What you are asked to do -> Below are records; reproduce exactly the lines from the first through the one containing "This screenshot has width=1568, height=715.".

======== Given records ========

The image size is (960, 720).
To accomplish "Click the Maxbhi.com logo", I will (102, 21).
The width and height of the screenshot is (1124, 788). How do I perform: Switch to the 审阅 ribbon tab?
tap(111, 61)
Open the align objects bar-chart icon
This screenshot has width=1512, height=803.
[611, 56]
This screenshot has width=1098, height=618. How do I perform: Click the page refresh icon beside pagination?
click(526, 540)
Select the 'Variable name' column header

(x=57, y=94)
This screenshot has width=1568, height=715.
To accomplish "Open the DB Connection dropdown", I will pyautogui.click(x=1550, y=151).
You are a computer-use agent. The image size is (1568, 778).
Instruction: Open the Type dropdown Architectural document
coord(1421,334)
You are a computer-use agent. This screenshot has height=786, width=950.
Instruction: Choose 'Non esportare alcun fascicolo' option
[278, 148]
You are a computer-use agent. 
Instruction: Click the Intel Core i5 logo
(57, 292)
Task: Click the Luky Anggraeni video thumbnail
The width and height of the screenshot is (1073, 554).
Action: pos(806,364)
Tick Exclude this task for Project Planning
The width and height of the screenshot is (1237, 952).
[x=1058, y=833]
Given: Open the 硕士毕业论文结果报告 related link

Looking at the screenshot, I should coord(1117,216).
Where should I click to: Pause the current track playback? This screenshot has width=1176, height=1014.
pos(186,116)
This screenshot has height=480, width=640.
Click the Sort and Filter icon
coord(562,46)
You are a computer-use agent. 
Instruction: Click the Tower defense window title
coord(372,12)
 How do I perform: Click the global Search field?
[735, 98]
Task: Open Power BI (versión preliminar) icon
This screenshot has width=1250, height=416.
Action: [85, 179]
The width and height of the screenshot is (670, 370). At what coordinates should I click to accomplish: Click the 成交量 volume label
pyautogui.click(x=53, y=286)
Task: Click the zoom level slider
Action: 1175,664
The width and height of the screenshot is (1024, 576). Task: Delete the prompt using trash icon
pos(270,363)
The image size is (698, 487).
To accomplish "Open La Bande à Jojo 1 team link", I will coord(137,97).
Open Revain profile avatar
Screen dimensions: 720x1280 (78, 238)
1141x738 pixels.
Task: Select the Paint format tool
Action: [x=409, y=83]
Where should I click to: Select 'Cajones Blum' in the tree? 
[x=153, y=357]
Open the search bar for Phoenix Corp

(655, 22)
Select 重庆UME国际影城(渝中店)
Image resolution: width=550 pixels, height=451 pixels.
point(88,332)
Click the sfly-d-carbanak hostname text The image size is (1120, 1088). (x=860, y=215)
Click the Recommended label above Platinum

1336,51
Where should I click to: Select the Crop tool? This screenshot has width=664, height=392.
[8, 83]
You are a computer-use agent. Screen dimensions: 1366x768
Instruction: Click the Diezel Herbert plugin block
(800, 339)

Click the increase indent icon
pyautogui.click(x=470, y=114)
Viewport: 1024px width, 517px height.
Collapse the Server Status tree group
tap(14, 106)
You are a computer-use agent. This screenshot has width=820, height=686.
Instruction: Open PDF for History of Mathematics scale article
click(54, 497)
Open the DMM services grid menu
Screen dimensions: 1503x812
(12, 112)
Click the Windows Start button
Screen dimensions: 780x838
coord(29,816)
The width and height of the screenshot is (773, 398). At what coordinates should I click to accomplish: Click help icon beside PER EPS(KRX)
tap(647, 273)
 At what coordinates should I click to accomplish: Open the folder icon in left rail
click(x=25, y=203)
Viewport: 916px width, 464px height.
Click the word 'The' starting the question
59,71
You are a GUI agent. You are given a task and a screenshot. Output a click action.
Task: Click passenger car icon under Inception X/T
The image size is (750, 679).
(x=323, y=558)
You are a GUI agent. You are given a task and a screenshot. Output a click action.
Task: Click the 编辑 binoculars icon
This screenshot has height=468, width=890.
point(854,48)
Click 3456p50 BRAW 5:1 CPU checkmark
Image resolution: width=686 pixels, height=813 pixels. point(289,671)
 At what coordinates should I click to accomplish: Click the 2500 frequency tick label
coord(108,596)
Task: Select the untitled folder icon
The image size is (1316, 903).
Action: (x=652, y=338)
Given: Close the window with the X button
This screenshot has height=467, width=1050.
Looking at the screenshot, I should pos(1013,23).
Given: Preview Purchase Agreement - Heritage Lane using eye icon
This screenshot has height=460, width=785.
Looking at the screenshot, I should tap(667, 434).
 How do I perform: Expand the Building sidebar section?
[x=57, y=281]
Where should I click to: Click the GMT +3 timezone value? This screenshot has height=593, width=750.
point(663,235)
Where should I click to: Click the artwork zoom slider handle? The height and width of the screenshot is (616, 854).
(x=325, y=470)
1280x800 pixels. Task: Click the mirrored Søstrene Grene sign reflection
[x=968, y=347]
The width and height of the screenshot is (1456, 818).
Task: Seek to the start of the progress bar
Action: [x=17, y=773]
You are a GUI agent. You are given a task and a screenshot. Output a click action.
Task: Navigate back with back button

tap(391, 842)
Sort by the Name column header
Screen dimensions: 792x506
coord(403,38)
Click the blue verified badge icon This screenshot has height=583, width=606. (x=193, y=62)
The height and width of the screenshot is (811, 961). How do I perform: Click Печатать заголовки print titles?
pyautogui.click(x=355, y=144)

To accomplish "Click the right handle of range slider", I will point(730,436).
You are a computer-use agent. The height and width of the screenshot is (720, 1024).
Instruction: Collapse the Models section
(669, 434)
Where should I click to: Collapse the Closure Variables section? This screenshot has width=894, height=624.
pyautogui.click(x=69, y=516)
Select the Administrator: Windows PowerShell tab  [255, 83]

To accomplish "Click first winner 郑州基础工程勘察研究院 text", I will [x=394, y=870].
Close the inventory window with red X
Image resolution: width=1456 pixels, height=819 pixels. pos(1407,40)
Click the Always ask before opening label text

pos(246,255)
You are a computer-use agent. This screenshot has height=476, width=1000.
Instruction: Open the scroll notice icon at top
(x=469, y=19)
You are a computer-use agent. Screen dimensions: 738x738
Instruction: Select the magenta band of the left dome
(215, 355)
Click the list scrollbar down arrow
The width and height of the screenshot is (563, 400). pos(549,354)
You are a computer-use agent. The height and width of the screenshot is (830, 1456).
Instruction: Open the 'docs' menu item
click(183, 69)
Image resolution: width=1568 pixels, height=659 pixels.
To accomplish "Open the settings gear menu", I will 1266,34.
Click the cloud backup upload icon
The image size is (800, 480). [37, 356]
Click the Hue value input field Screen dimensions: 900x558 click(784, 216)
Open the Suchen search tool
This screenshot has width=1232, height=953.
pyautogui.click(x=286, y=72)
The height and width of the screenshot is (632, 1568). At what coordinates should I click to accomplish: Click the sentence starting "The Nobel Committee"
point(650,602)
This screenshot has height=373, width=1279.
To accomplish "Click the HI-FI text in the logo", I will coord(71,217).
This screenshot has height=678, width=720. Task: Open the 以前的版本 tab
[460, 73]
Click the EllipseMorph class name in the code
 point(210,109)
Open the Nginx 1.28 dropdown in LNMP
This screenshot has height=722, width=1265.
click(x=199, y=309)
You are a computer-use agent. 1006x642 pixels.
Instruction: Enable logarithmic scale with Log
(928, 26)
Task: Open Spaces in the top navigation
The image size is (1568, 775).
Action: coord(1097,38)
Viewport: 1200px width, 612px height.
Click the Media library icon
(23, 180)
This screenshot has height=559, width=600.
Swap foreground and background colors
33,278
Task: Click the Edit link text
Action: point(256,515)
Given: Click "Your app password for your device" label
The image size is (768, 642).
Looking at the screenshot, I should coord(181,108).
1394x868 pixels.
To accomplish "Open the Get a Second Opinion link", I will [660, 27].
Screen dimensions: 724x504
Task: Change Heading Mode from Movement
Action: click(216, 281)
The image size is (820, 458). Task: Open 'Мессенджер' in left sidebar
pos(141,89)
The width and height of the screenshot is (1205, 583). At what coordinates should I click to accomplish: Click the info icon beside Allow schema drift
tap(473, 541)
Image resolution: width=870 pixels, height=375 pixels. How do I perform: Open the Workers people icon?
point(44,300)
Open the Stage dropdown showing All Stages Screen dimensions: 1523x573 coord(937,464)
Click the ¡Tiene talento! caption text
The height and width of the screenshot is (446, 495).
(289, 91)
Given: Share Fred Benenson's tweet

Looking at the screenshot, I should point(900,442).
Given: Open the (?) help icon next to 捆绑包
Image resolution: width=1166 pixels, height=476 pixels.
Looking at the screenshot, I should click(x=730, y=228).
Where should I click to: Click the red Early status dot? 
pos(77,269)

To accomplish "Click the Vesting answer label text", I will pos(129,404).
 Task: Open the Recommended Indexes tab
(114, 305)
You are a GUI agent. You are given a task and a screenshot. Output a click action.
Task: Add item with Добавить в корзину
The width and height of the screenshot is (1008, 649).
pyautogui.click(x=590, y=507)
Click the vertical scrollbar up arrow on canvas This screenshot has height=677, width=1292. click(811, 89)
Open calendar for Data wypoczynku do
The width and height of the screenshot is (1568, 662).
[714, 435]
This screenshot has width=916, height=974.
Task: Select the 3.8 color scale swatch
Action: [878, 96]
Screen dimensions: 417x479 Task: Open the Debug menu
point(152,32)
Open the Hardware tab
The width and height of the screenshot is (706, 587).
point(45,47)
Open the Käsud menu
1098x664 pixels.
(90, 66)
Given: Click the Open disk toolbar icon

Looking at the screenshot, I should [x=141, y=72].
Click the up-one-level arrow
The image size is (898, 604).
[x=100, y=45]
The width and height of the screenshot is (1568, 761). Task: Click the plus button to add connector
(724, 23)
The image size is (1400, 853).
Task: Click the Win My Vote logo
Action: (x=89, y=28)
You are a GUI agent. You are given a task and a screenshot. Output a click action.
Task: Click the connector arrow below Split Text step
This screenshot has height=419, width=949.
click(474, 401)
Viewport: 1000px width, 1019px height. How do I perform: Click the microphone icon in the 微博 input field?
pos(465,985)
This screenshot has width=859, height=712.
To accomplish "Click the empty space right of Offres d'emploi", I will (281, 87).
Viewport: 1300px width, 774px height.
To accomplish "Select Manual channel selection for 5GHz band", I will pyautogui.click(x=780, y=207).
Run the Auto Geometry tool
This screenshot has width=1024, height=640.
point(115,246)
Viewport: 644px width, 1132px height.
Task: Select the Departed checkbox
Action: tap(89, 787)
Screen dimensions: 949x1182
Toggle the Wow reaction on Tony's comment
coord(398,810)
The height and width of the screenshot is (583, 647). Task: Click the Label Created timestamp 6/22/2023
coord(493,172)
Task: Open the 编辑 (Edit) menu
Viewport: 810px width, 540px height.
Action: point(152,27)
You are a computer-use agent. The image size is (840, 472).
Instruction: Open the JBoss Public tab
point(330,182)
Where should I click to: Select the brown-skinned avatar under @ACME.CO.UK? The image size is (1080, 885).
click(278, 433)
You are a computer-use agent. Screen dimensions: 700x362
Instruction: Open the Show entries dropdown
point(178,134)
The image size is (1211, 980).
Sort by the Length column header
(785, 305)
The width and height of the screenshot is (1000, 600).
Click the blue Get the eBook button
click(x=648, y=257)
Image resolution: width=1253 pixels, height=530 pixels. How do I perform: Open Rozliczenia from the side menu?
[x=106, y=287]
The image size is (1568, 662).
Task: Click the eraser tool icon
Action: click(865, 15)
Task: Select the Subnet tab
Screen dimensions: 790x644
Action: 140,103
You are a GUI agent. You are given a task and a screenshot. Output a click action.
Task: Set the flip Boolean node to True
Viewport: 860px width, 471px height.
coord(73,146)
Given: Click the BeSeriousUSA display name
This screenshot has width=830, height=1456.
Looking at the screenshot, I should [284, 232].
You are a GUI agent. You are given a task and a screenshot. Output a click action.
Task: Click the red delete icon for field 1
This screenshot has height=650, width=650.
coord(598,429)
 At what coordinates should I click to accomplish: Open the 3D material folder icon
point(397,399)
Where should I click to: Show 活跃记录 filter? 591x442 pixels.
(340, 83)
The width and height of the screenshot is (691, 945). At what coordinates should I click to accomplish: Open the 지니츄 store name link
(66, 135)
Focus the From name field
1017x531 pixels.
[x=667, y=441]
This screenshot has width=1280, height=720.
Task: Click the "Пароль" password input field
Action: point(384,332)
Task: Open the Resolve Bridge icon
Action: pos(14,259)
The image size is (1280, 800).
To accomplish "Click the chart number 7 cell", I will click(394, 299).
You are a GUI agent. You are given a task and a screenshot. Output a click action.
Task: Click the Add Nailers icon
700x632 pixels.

========

Task output ->
The image size is (960, 720).
To accomplish "Click the Maxbhi.com logo", I will (102, 21).
The width and height of the screenshot is (1124, 788). How do I perform: Switch to the 审阅 ribbon tab?
tap(111, 61)
Open the align objects bar-chart icon
This screenshot has width=1512, height=803.
[611, 56]
This screenshot has width=1098, height=618. How do I perform: Click the page refresh icon beside pagination?
click(526, 540)
Select the 'Variable name' column header

(x=57, y=94)
This screenshot has width=1568, height=715.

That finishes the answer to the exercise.